A research consortium based in Europe believes the three subgroups of geographic atrophy (GA) it identified could provide new insights into disease pathogenesis. The three subgroups differed mostly by their genotype, with atrophy location and drusen type the two most relevant phenotypic features.
The researchers assessed 196 eyes of GA patients 50 years and older for the presence of the following fundus features on color fundus photography: large soft drusen, reticular pseudodrusen (RPD), refractile drusen, hyperpigmentation, location of atrophy (foveal vs. extrafoveal) and multifocal lesions. The analysis also included genotypes of 33 single nucleotide polymorphisms previously associated with the complement, lipid metabolism or extracellular matrix pathways and ARMS2, and the researchers then calculated genetic risk scores (GRS) for each of those three pathways.
In subgroup 1, with a high complement GRS, analyses showed a high proportion of large soft drusen (≥125μm) and foveal atrophy. Subgroup 2 was less consistent with variable results, including generally low to moderate values for all GRS, foveal atrophy and few drusen (any type). Subgroup 3 presented a high ARMS2 and extracellular matrix GRS, RPD and extrafoveal atrophy.
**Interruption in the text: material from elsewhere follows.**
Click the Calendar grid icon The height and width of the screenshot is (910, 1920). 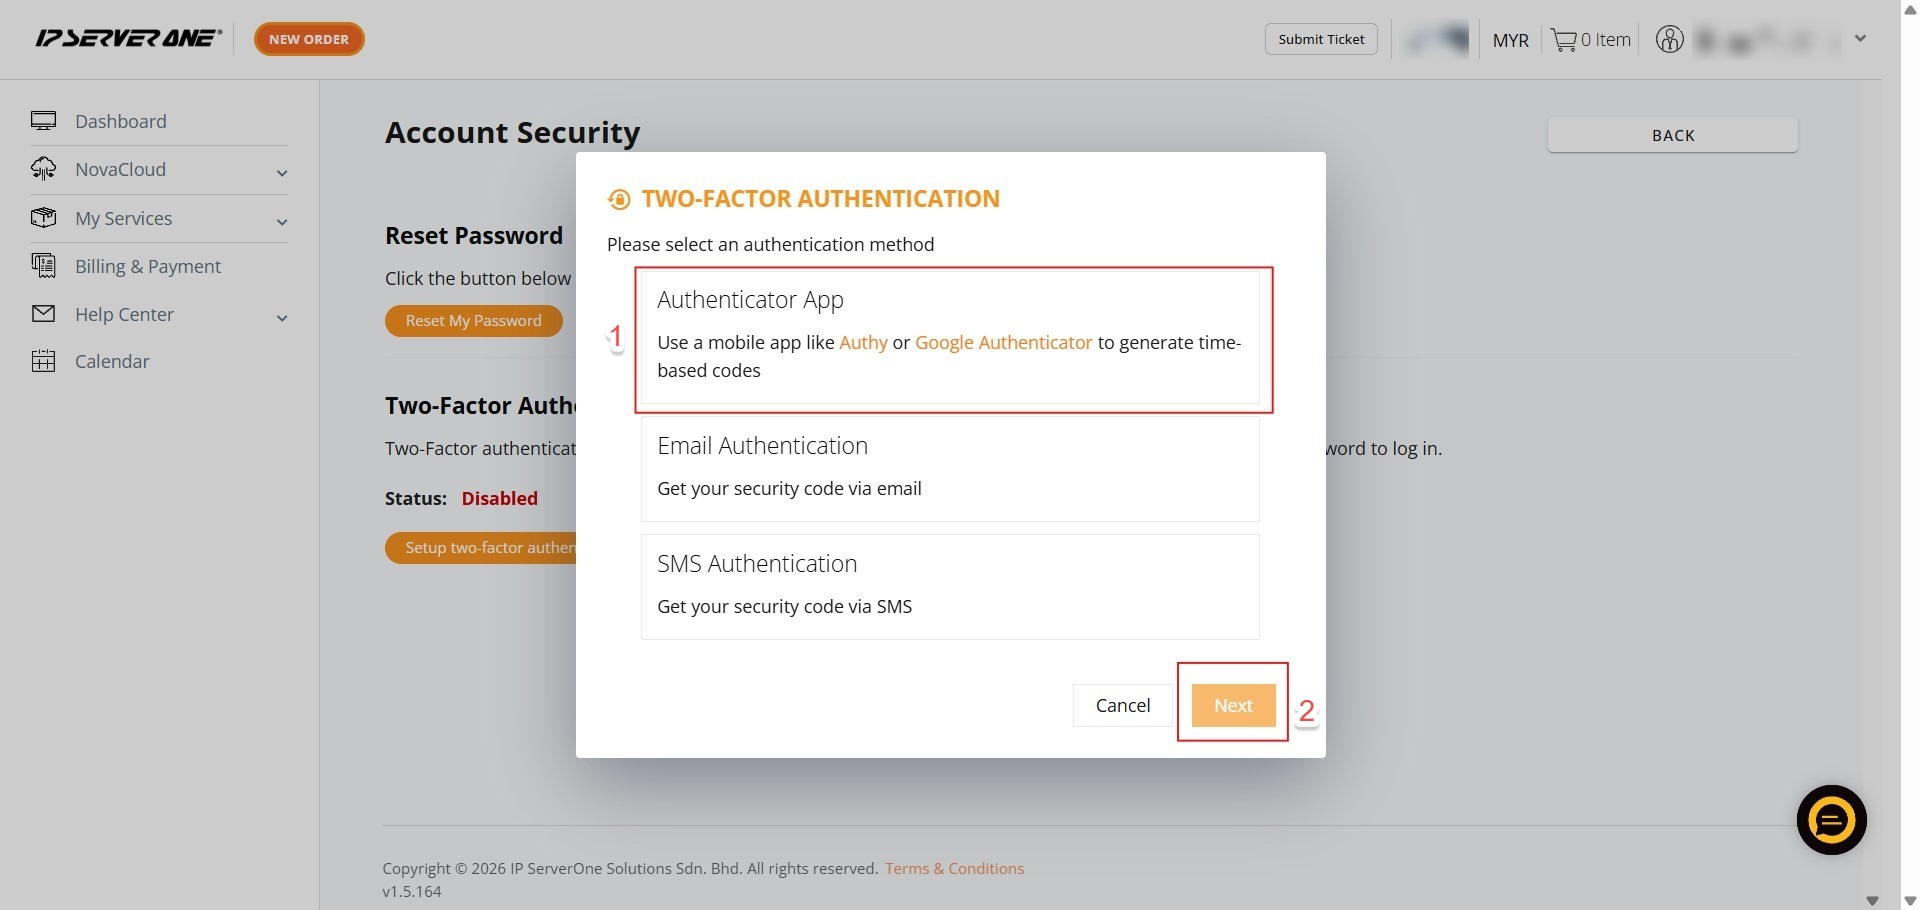click(x=43, y=361)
The researchers noted that the patterns observed for subgroups 1 and 3 were the most consistent results of this study. Subgroup 2 cases may be more heterogeneous or have mixed characteristics and may have been more difficult to differentiate with this approach. Nevertheless, the researchers believe their results could contribute to research strategies for therapies targeting specific disease pathways for different subgroups.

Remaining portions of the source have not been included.